E outros há para usar de falcão" - D. João II
A Conferência das Nações Unidas dedicada às alterações climáticas estava programada há largos meses. Era a data mais importante do calendário internacional de política ambiental. Mais de sete dezenas de ministros do Ambiente encontraram tempo nas suas agendas e deslocaram-se a Buenos Aires (Argentina) para debater o problema e encontrar respostas globais, vinculativas e suprapartidárias. Portugal, infelizmente, renunciou à última hora.

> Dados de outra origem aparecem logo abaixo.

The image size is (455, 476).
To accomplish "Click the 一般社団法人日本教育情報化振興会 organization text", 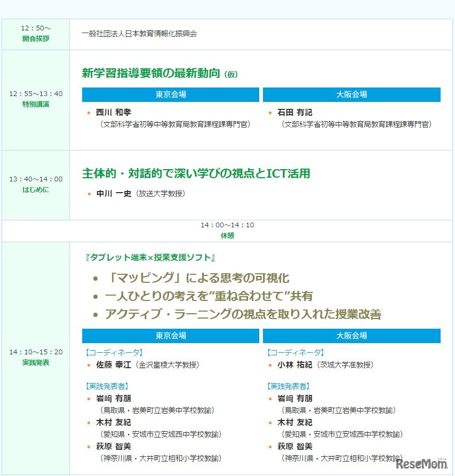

Naturalmente, a primeira semana, dedicada à apresentação de projectos e de diagnósticos locais e aberta à participação de organizações não governamentais, foi concorrida e contou com representantes portugueses. A delegação nacional oficiosa interveio e mostrou trabalho, como aliás tem sucedido regularmente. Mas o prato forte do menu era o segmento ministerial que hoje começou e que se prolongará até sexta-feira. A presença ministerial portuguesa permitiria impor o tema nos jornais, rádios e televisões. Motivaria discussões e debates. Levaria ao conhecimento dos números oficiais e a eventuais correcções de previsões oficiosas. De vez em quando faz bem ao país discutir um pouco mais do que os golos anulados, as vedetas da Quinta das Celebridades e a passerelle do tribunal de Monsanto. Debalde. Sem os pesos-pesados governamentais em Buenos Aires, o tema será agora, estou certo, varrido para a obscuridade nos media nacionais.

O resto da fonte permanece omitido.